─── Excerpted text
Because of the growing skill shortages across many fields of engineering, Engineers are paid well, and as a whole earn highly competitive salaries, as demand exceeds supply in many regions. This means that Engineers are pretty much guaranteed financial stability which helps them to really enjoy life. I was interested to read in a recent article in the Telegraph that one in five young people will need to become an Engineer if the United Kingdom has any chance of addressing severe skill shortages and rebalancing the economy towards advanced manufacturing.

It seems that the gulf between skills and jobs is making the gap bigger and bigger between what students are studying and what skills are required in order to become an Engineer. For this reason it is essential that more young people take science related subjects at school. It is therefore important for educators to emphasize and encourage the benefits of taking the right subjects at school, for students who have an interest and aptitude for Engineering. This problem is also not unique to the United Kingdom, it is a problem in many regions.

You do not have to love maths to become an Engineer, but you do need to develop competent math skills and have the ability to know how to use maths concepts to be able to qualify as an Engineer. Without math and science, your chances of being accepted into an Engineering program are slim if not impossible. Sadly parents and educators at times discourage children from pursuing a career in engineering for fear that the student will fail because they do not love the rigor of maths. You do need to have done Math, and need to be relatively good at math, but you do not need to be a mathematician, or madly in love with math. It is important to remember that Engineering is not only about having the skills in math and science, but it’s also about problem solving, creativity and having a positive impact on the world. However subject chose is extremely important if you are considering a career in Engineering.
──────
─── Dataset extract
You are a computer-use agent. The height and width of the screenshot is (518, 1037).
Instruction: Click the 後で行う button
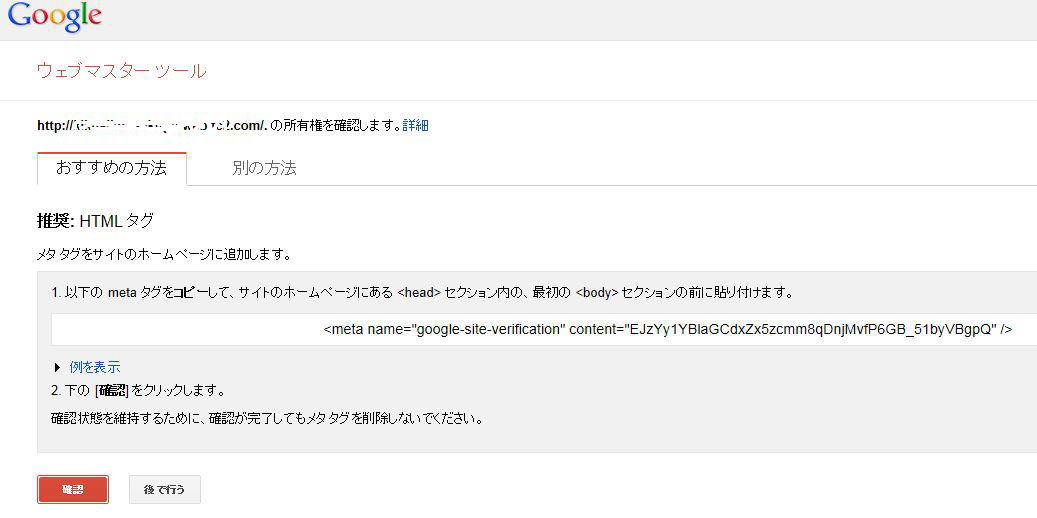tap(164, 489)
──────
─── Dataset extract
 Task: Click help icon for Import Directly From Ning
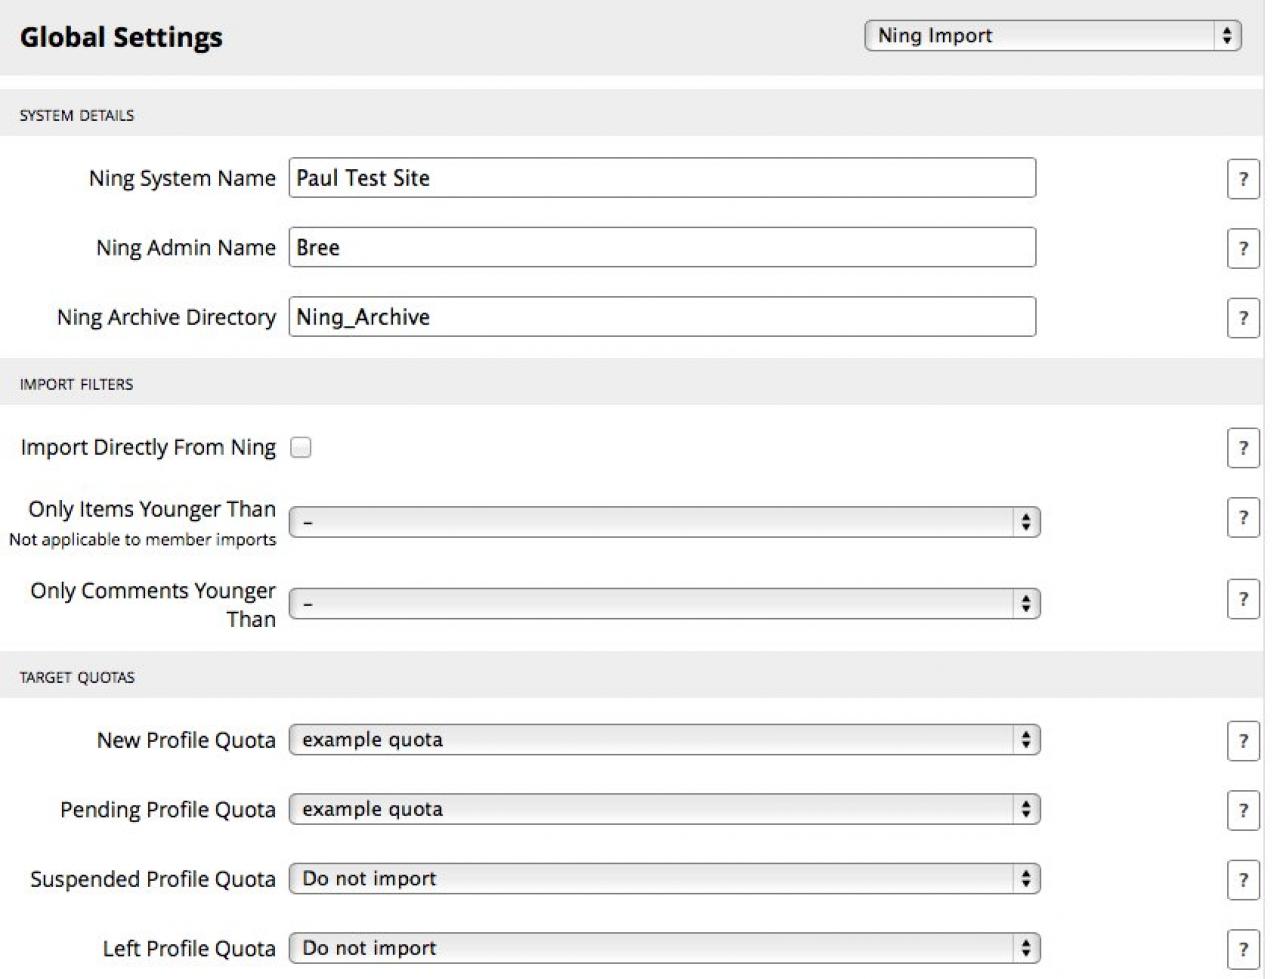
──────
● Problems and tasks
a – In the engineering careers text, write out word for word the passage that begins with "Because of the" and ends after "towards advanced manufacturing.".
b – Rewrite the paragraph of the engineering careers text that opens with "It seems that the gulf" as a short bulleted list of its main points.

● The solutions
a –
Because of the growing skill shortages across many fields of engineering, Engineers are paid well, and as a whole earn highly competitive salaries, as demand exceeds supply in many regions. This means that Engineers are pretty much guaranteed financial stability which helps them to really enjoy life. I was interested to read in a recent article in the Telegraph that one in five young people will need to become an Engineer if the United Kingdom has any chance of addressing severe skill shortages and rebalancing the economy towards advanced manufacturing.

b –
- The gap between what students study and the skills needed to become an engineer keeps growing.
- More young people therefore need to take science-related subjects at school.
- Educators should stress the benefits of taking the right subjects for students with an interest in and aptitude for engineering.
- The problem is not unique to the United Kingdom; it exists in many regions.